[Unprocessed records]
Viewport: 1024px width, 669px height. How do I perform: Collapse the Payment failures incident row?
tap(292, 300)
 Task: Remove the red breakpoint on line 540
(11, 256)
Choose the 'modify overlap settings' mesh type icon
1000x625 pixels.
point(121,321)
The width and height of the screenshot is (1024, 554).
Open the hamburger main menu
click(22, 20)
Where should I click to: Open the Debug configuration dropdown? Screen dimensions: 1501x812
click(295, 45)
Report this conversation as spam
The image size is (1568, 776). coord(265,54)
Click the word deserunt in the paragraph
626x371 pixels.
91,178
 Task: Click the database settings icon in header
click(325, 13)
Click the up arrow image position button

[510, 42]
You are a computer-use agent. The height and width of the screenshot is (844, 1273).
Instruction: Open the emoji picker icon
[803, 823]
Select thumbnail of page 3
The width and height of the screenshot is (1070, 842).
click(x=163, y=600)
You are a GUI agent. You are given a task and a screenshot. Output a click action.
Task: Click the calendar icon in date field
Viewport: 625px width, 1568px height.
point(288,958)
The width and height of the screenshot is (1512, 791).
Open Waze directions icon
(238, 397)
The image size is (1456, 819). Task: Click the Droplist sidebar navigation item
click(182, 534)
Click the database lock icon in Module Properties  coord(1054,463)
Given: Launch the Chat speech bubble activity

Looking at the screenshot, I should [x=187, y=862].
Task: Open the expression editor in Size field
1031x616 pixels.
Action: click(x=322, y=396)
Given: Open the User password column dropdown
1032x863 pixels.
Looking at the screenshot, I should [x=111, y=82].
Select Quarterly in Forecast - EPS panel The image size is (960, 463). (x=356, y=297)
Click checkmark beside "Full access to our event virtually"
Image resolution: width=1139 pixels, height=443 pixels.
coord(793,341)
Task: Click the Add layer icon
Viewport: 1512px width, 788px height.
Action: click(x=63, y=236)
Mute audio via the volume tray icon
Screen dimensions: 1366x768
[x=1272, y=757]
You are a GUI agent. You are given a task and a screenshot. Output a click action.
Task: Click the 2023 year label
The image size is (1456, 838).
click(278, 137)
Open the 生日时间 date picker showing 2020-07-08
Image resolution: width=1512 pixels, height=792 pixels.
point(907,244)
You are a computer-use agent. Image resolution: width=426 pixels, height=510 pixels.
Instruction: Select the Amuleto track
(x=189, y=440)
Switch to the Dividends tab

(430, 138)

PROBLEM> Please copy out the lines of the records above verbatim, starting with the line that contains "The width and height of the screenshot is (1512, 791)." and continuing through the line that contains "Looking at the screenshot, I should [x=111, y=82].".

SOLUTION TO THIS PROBLEM>
The width and height of the screenshot is (1512, 791).
Open Waze directions icon
(238, 397)
The image size is (1456, 819). Task: Click the Droplist sidebar navigation item
click(182, 534)
Click the database lock icon in Module Properties  coord(1054,463)
Given: Launch the Chat speech bubble activity

Looking at the screenshot, I should [x=187, y=862].
Task: Open the expression editor in Size field
1031x616 pixels.
Action: click(x=322, y=396)
Given: Open the User password column dropdown
1032x863 pixels.
Looking at the screenshot, I should [x=111, y=82].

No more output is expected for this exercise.